Read through the material below and find each line that has the word "agent"; copy it.

----- Given records -----

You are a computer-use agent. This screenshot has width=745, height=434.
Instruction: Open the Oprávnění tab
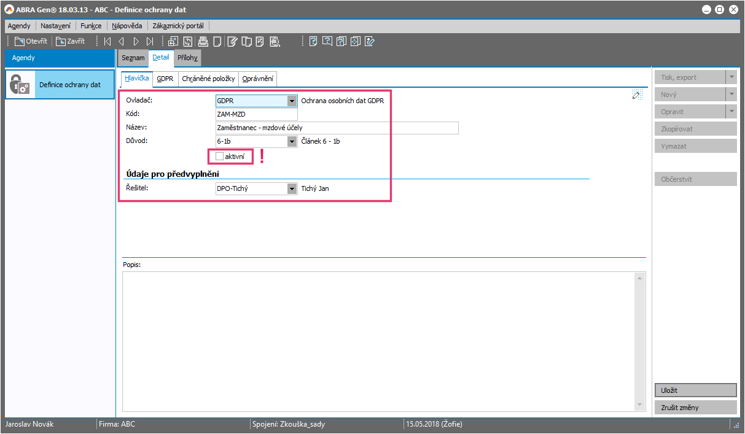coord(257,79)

-----
----- Given records -----

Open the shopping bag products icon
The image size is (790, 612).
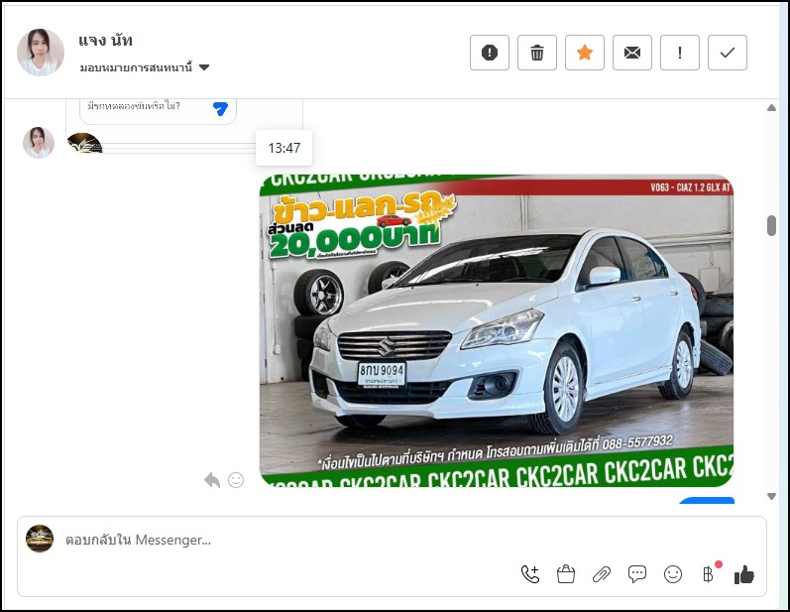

-----
----- Given records -----

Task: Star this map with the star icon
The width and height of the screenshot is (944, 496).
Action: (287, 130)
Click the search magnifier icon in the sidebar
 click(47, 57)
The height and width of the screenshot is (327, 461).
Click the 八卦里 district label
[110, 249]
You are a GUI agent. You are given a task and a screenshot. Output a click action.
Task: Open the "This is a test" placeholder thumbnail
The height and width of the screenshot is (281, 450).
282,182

-----

**Reply to the task**.
You are a computer-use agent. This screenshot has width=745, height=434.
You are a GUI agent. You are given a task and a screenshot. Output a click action.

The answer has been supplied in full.